Stored items:
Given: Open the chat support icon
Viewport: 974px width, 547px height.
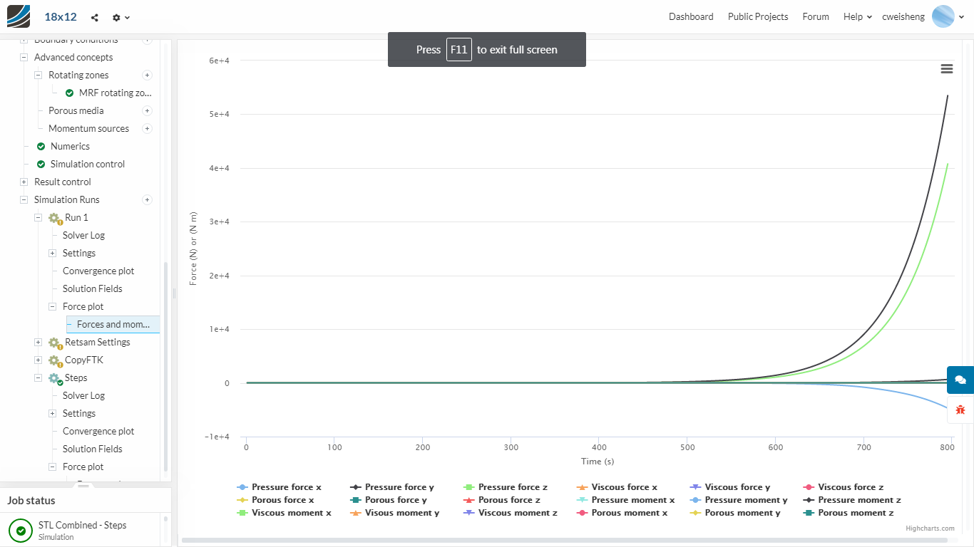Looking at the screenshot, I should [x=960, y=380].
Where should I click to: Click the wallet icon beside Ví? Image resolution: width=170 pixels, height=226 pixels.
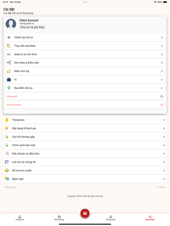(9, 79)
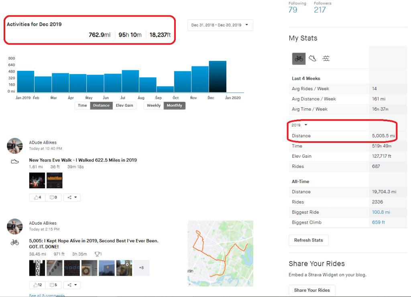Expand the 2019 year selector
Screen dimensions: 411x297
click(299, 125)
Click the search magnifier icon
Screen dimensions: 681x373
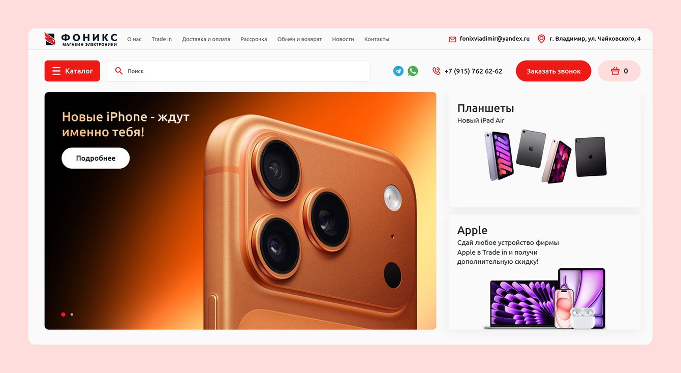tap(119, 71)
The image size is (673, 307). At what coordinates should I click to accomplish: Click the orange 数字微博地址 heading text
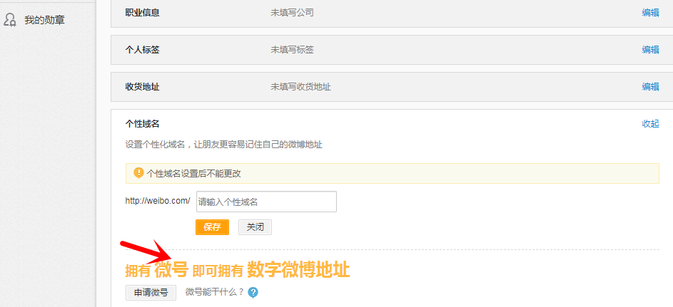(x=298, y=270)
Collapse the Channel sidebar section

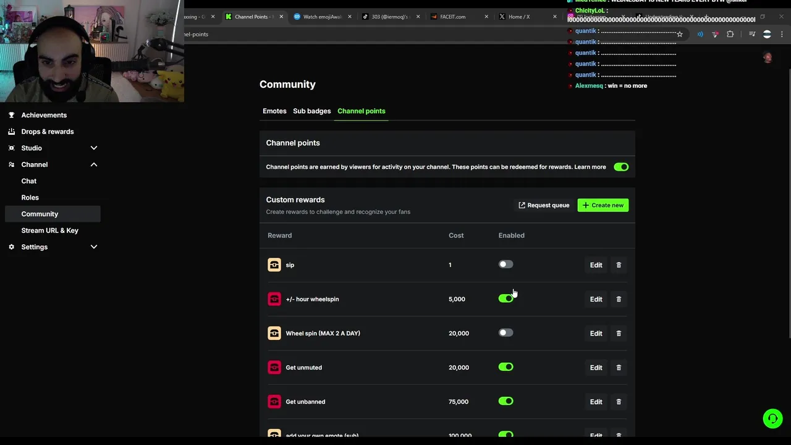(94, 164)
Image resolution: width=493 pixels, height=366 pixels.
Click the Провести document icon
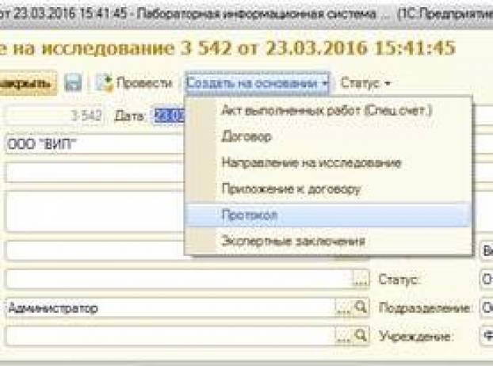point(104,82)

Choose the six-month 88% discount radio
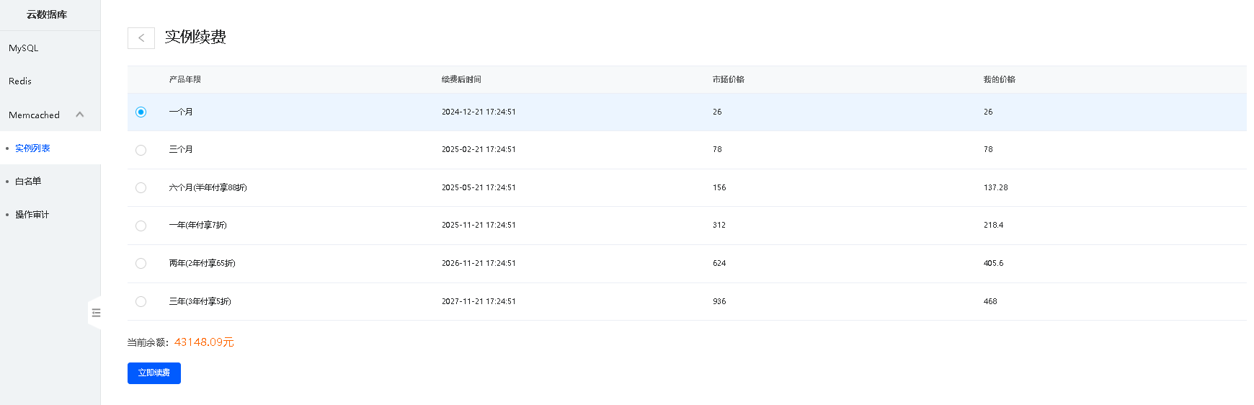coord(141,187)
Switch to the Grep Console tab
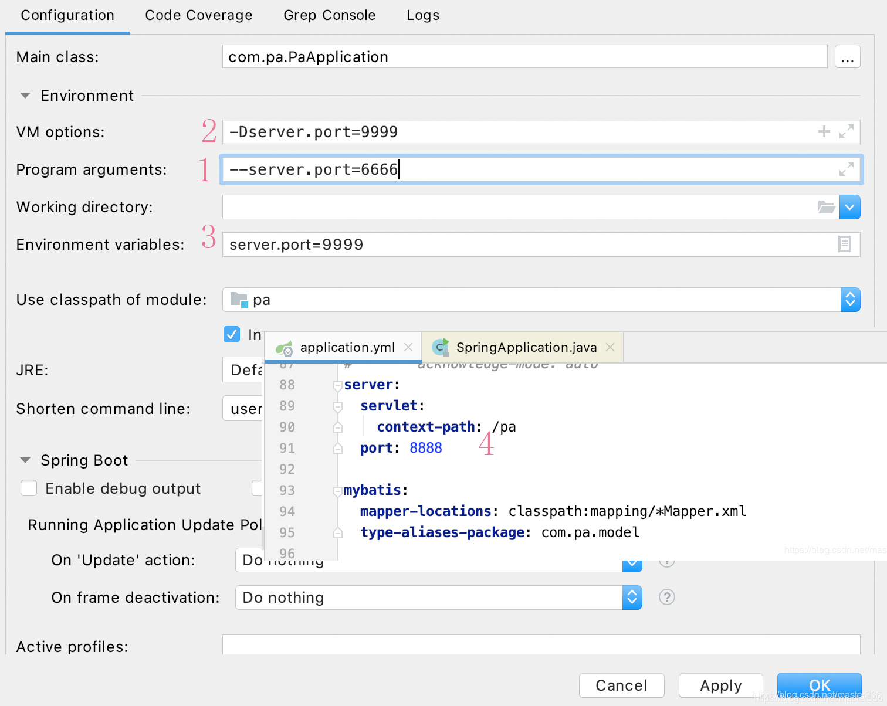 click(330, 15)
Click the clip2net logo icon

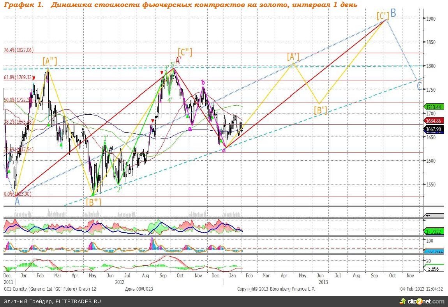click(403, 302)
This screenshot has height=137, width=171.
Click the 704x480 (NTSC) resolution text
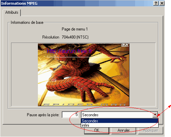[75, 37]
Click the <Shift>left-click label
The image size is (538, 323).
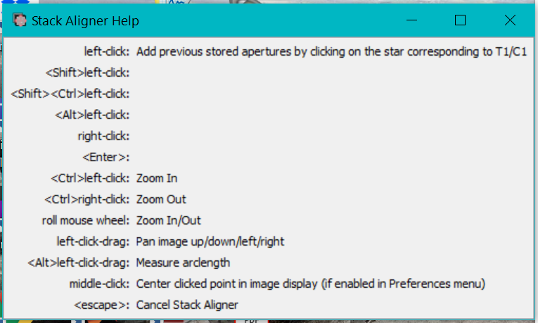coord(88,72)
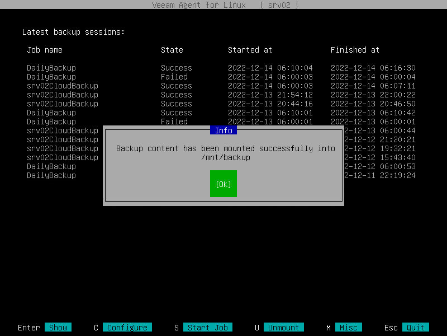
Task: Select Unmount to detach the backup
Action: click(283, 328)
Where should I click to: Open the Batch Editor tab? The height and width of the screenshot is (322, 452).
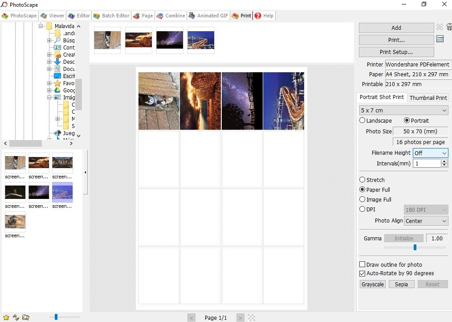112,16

...

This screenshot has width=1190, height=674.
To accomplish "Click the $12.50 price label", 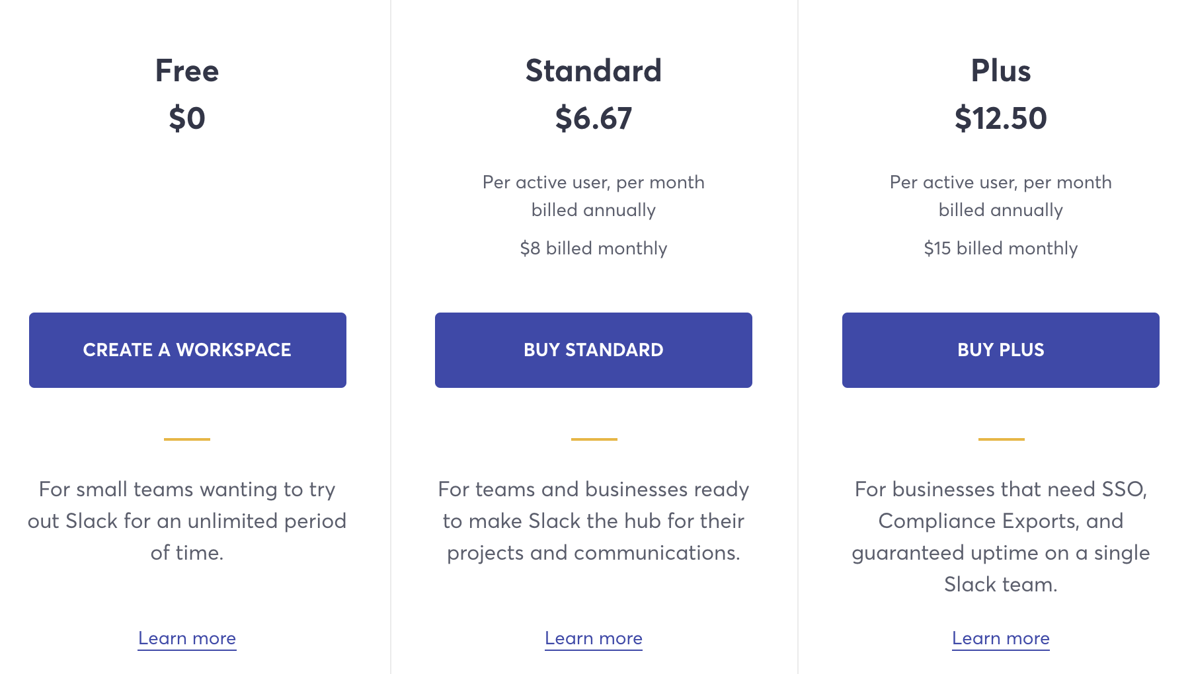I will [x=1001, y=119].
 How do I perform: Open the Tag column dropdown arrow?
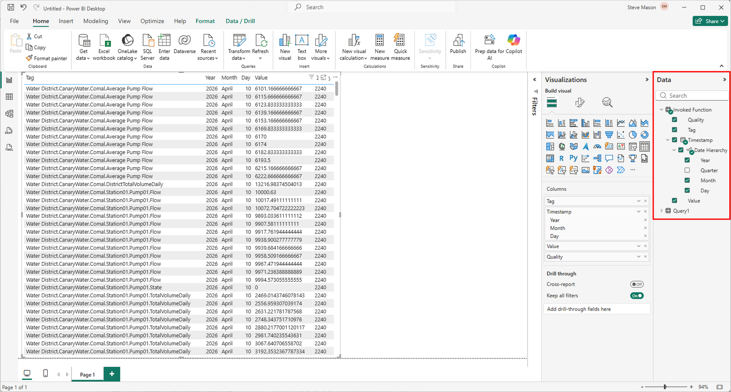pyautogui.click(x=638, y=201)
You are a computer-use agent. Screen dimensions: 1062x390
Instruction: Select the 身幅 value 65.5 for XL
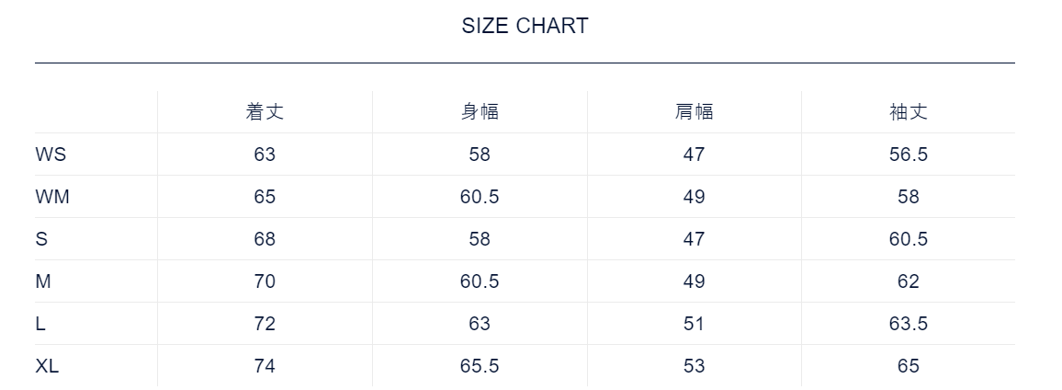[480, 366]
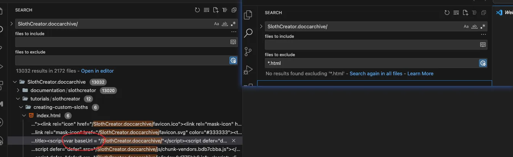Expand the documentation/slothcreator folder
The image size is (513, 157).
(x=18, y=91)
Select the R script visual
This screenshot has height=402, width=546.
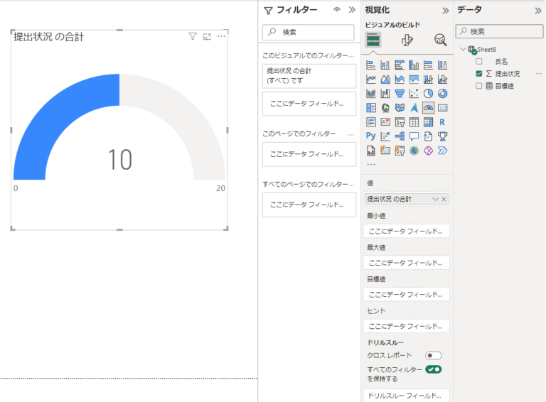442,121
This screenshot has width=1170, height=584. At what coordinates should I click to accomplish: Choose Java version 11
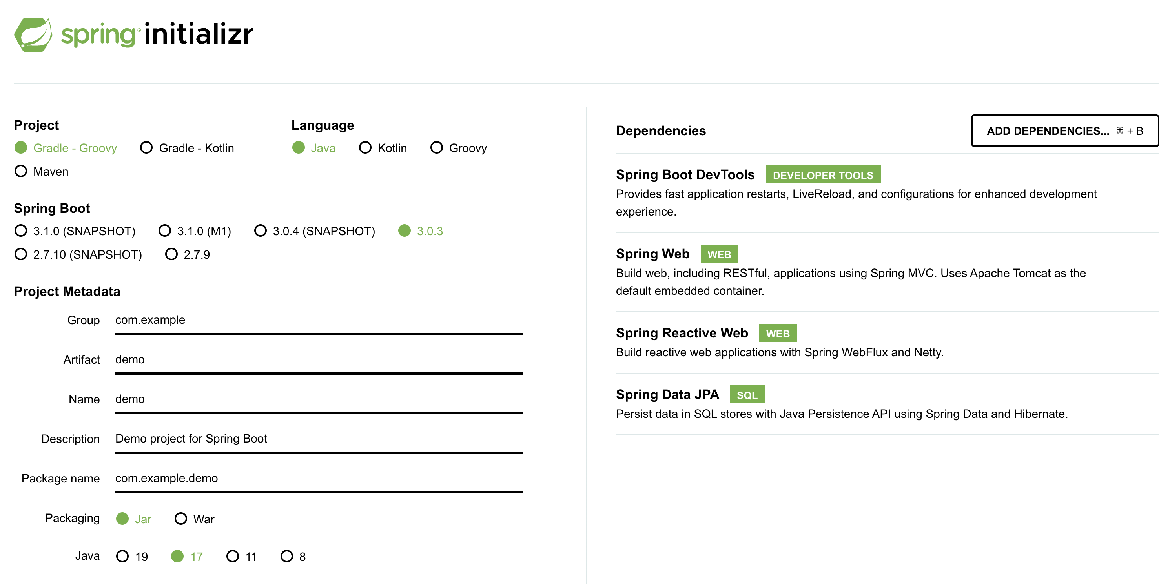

==

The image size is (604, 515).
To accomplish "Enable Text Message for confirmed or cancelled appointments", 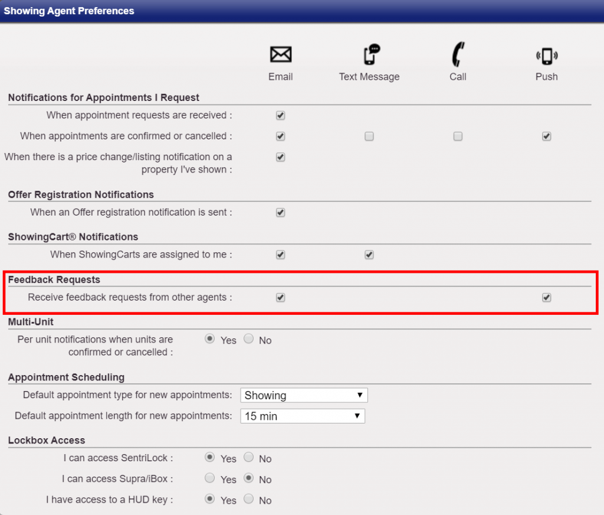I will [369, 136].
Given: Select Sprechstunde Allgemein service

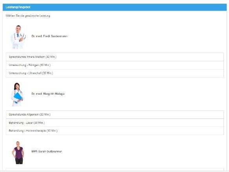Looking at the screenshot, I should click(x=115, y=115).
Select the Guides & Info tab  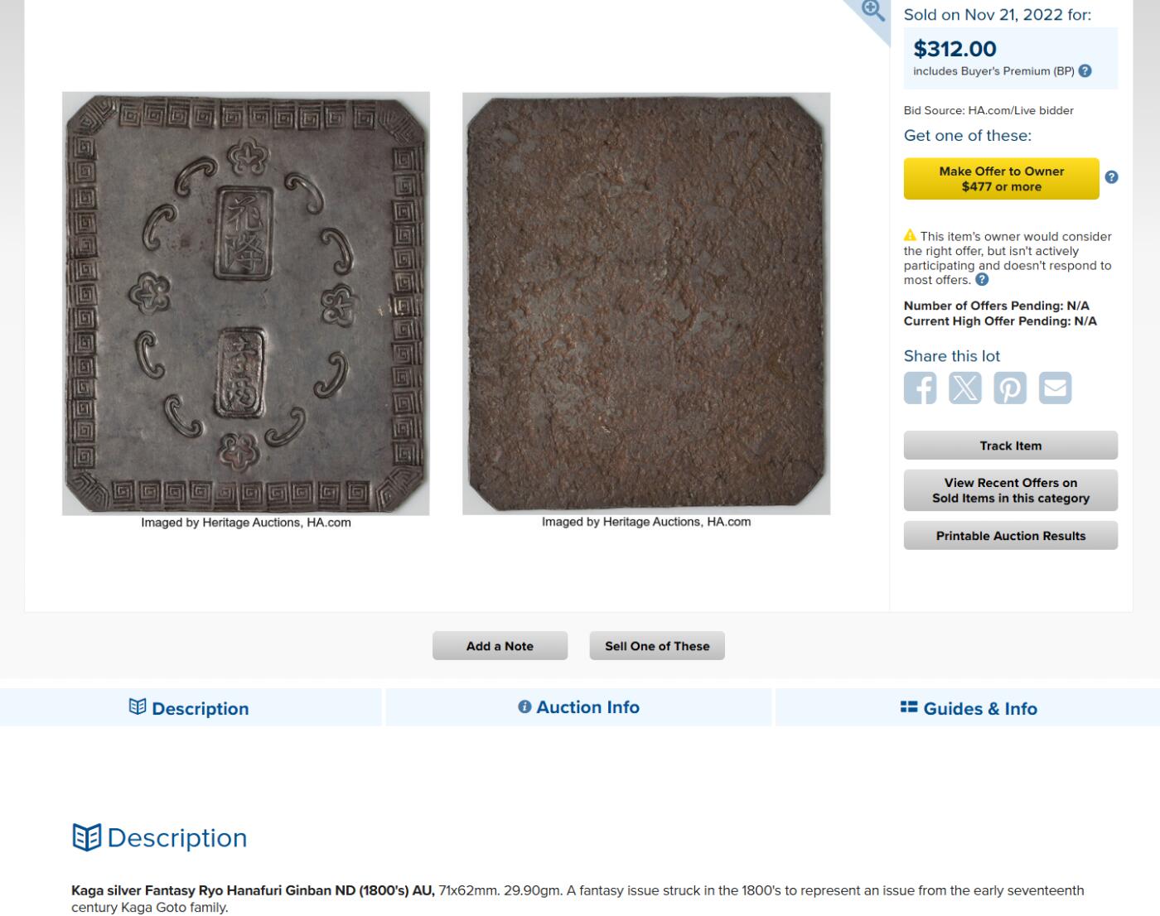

Problem to work on => Out of the records above, set down only the lines from the one that contains "Instruction: Select the 身幅 value 65.5 for XL" through the one that contains "This screenshot has width=1170, height=584.", unchanged and without the pictures.

Completed exercise =>
Instruction: Select the 身幅 value 65.5 for XL
[480, 366]
Expand the documentation/slothcreator folder
The image size is (513, 157).
(x=18, y=91)
Select the R script visual
This screenshot has height=402, width=546.
442,121
This screenshot has width=1170, height=584. At what coordinates should I click to accomplish: Choose Java version 11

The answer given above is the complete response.